→ PROBLEM:
Exactly the lines from the line containing "Task: Check the" through the final line of the entries below must be returned, and only those, without pictures.

· · · · · · ·

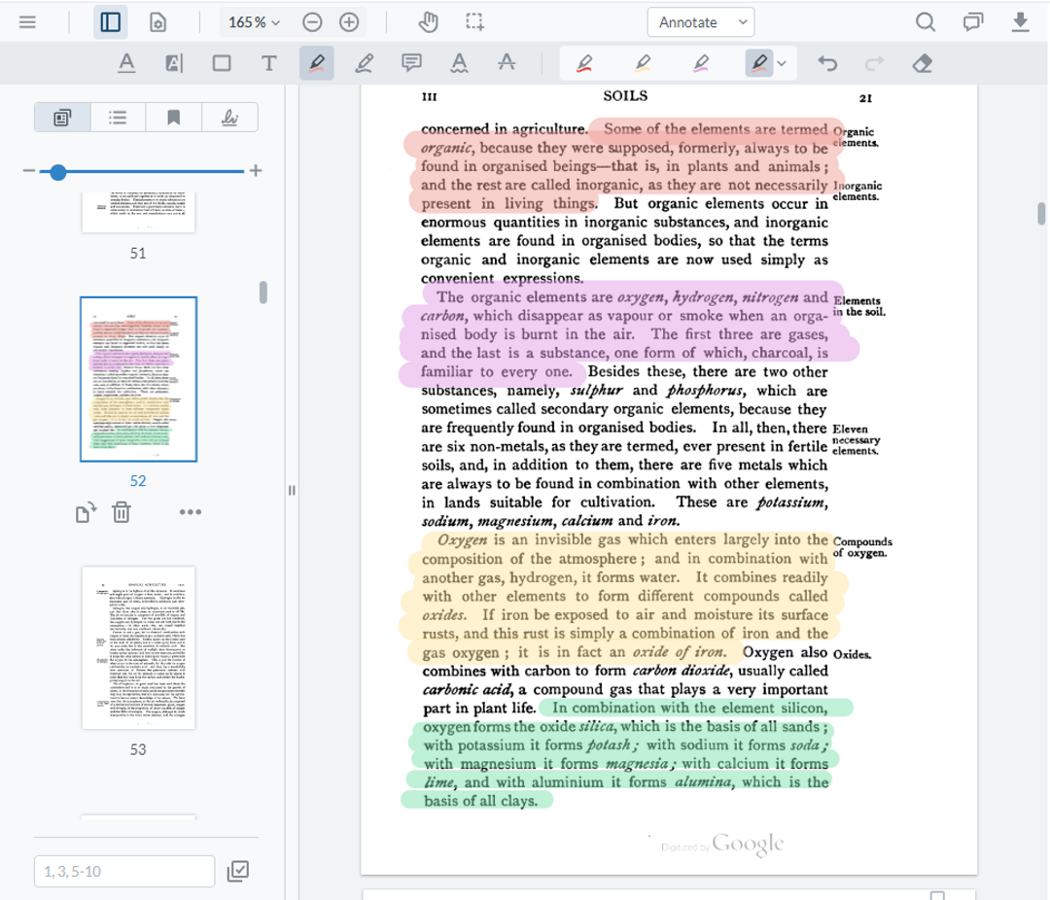Select the page 53 thumbnail
Viewport: 1050px width, 900px height.
pyautogui.click(x=137, y=649)
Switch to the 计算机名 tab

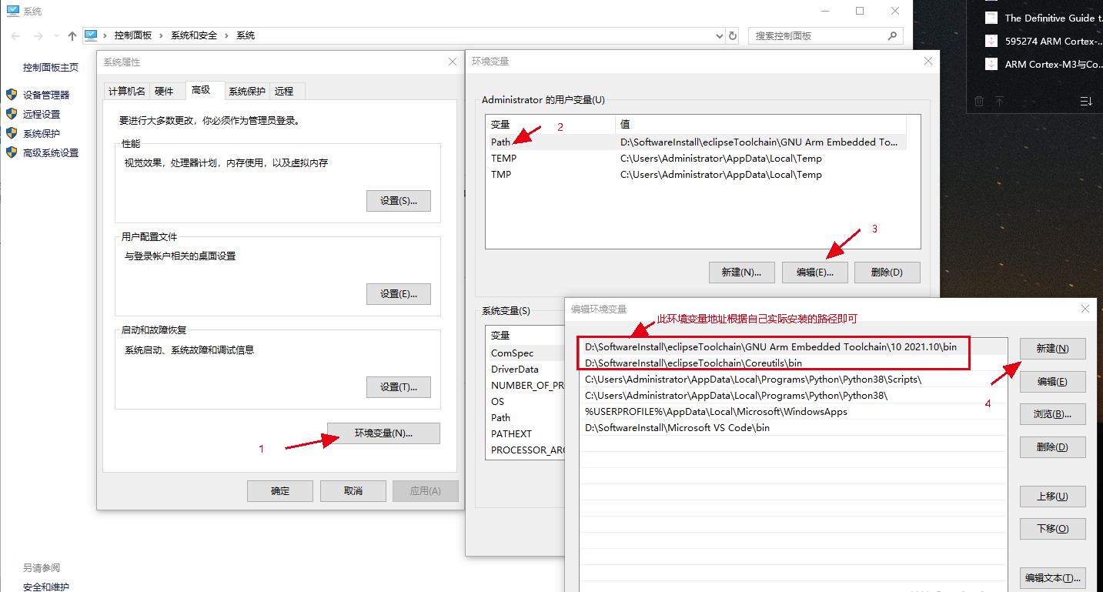(x=126, y=90)
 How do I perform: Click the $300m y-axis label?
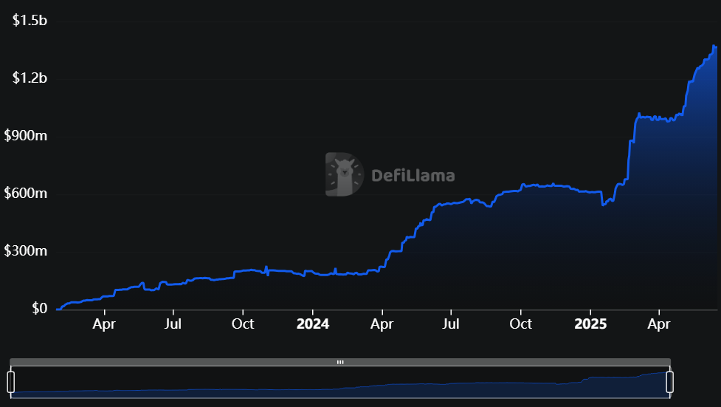pos(26,251)
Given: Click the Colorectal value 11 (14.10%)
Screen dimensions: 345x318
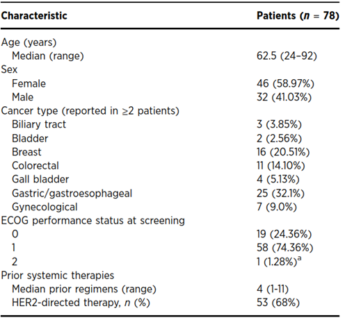Looking at the screenshot, I should 281,165.
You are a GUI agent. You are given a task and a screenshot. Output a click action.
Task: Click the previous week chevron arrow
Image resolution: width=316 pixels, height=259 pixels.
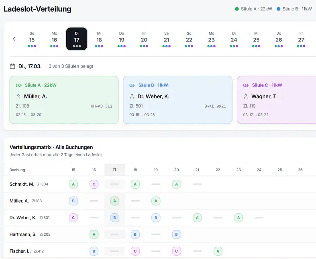tap(14, 39)
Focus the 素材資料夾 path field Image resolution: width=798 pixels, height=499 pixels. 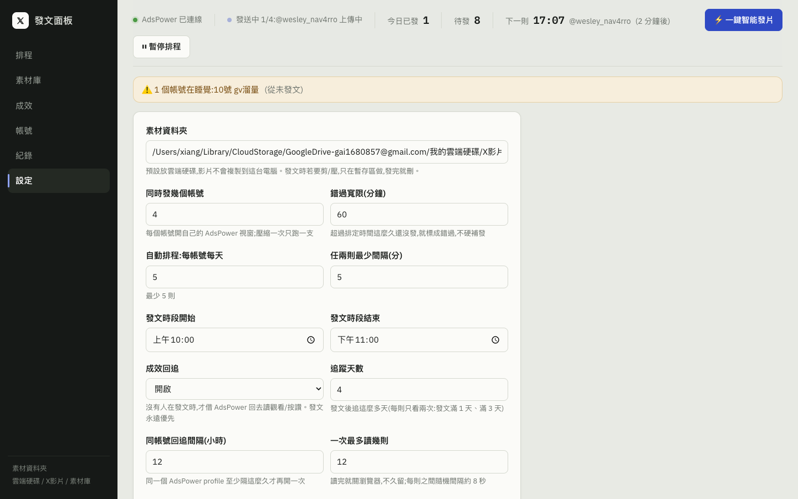(327, 152)
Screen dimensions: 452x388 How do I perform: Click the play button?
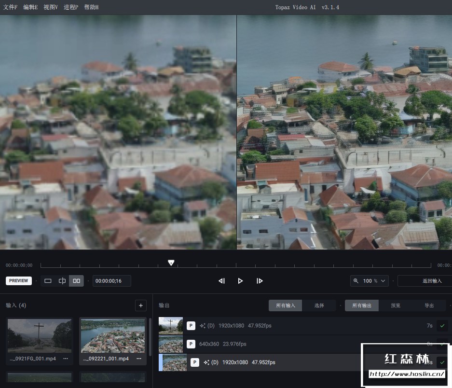click(x=240, y=281)
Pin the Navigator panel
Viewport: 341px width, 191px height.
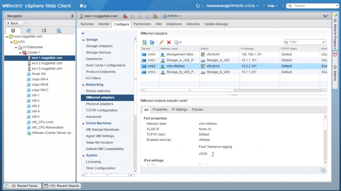point(72,16)
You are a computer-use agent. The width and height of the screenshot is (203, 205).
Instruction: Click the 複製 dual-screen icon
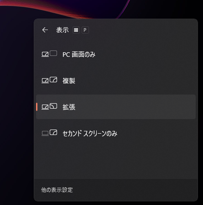(49, 80)
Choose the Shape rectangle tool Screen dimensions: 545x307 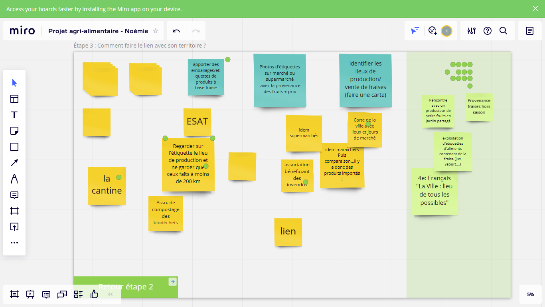click(14, 147)
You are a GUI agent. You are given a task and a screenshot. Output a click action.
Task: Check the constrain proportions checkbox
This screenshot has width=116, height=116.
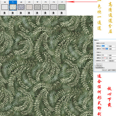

· · · · · · ·

→ WRITTEN SOLUTION:
Task: Check the constrain proportions checkbox
This screenshot has width=116, height=116.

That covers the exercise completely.